Could I ever want to access the address zero?

The constant 0 is used as the null pointer in C and C++. But as in the question "Pointer to a specific fixed address" there seems to be some possible use of assigning fixed addresses. Is there ever any conceivable need, in any system, for whatever low level task, for accessing the address 0?
If there is, how is that solved with 0 being the null pointer and all?
If not, what makes it certain that there is not such a need?
Neither in C nor in C++ null-pointer value is in any way tied to physical address 0. The fact that you use constant 0 in the source code to set a pointer to null-pointer value is nothing more than just a piece of syntactic sugar. The compiler is required to translate it into the actual physical address used as null-pointer value on the specific platform.
In other words, 0 in the source code has no physical importance whatsoever. It could have been 42 or 13, for example. I.e. the language authors, if they so pleased, could have made it so that you'd have to do p = 42 in order to set the pointer p to null-pointer value. Again, this does not mean that the physical address 42 would have to be reserved for null pointers. The compiler would be required to translate source code p = 42 into machine code that would stuff the actual physical null-pointer value (0x0000 or 0xBAAD) into the pointer p. That's exactly how it is now with constant 0.

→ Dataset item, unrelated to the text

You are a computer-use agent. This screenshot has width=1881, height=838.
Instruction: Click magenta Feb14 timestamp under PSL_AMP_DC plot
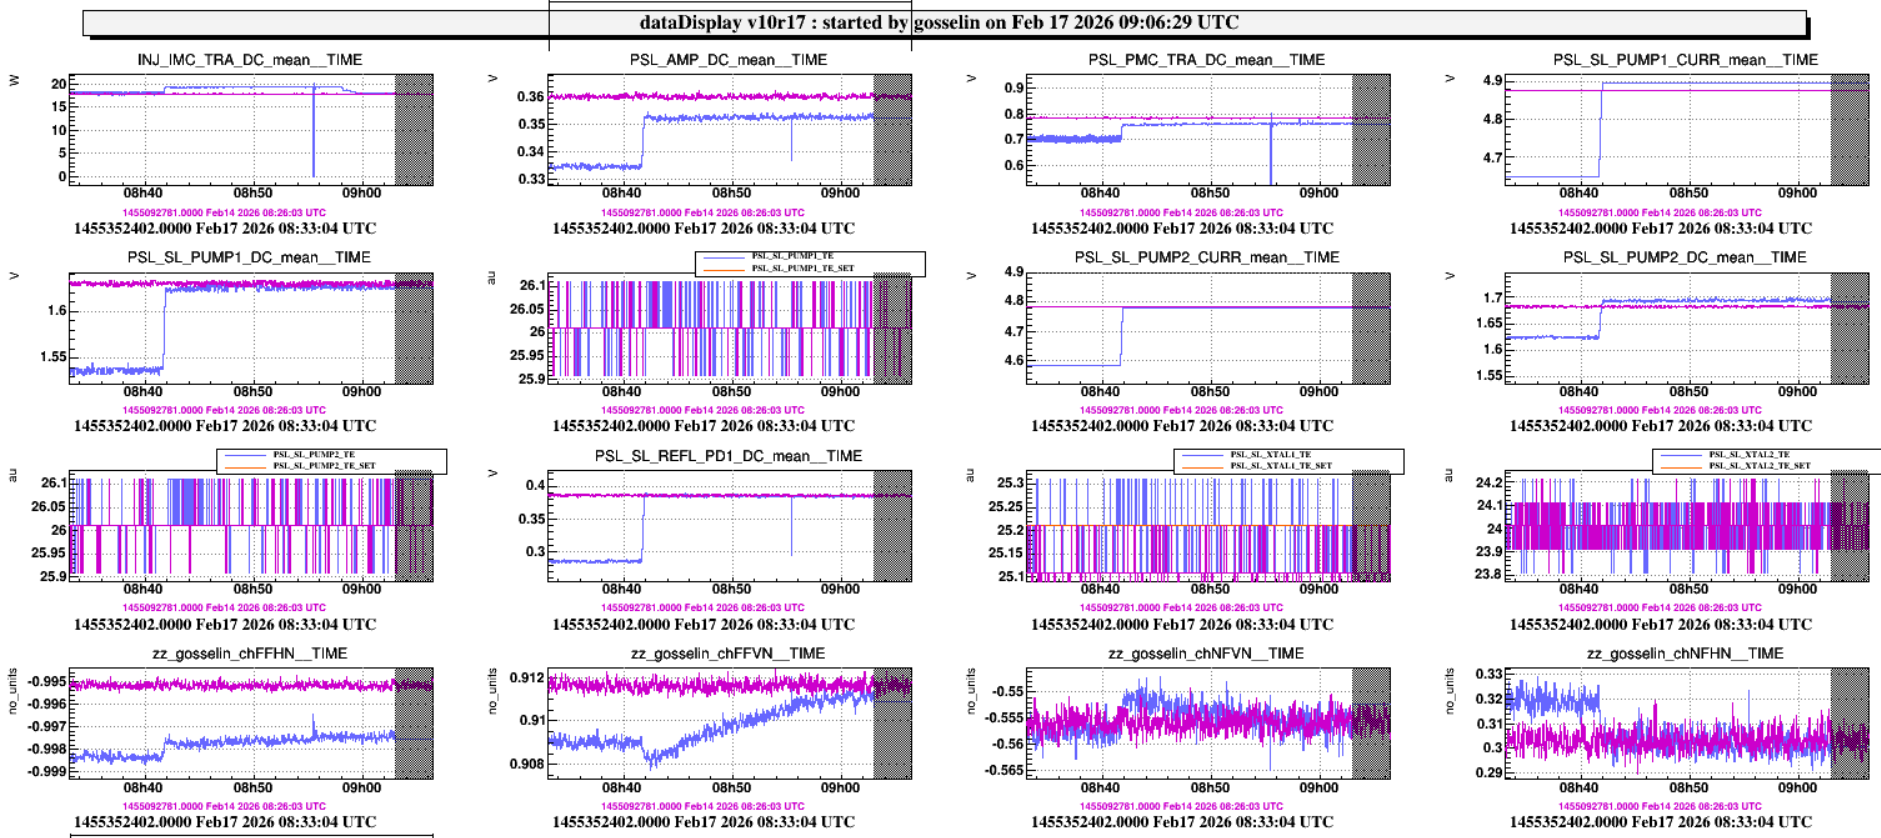pos(702,213)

Also note, that neither C nor C++ provides a strictly defined feature that would allow you to assign a specific physical address to a pointer. So your question about "how one would assign 0 address to a pointer" formally has no answer. You simply can't assign a specific address to a pointer in C/C++. However, in the realm of implementation-defined features, the explicit integer-to-pointer conversion is intended to have that effect. So, you'd do it as follows
uintptr_t address = 0;
void *p = (void *) address;
Note, that this is not the same as doing
void *p = 0;
The latter always produces the null-pointer value, while the former in general case does not. The former will normally produce a pointer to physical address 0, which might or might not be the null-pointer value on the given platform.
On a tangential note: you might be interested to know that with Microsoft's C++ compiler, a NULL pointer to member will be represented as the bit pattern 0xFFFFFFFF on a 32-bit machine. That is:
struct foo
{
int field;
};
int foo::*pmember = 0; // 'null' member pointer
pmember will have the bit pattern 'all ones'. This is because you need this value to distinguish it from
int foo::*pmember = &foo::field;
where the bit pattern will indeed by 'all zeroes' -- since we want offset 0 into the structure foo.
Other C++ compilers may choose a different bit pattern for a null pointer to member, but the key observation is that it won't be the all-zeroes bit pattern you might have been expecting.
You're starting from a mistaken premise. When you assign an integer constant with the value 0 to a pointer, that becomes a null pointer constant. This does not, however, mean that a null pointer necessarily refers to address 0. Quite the contrary, the C and C++ standards are both very clear that a null pointer may refer to some address other than zero.
What it comes down to is this: you do have to set aside an address that a null pointer would refer to -- but it can be essentially any address you choose. When you convert zero to a pointer, it has to refer to that chosen address -- but that's all that's really required. Just for example, if you decided that converting an integer to a point would mean adding 0x8000 to the integer, then the null pointer to would actually refer to address 0x8000 instead of address 0.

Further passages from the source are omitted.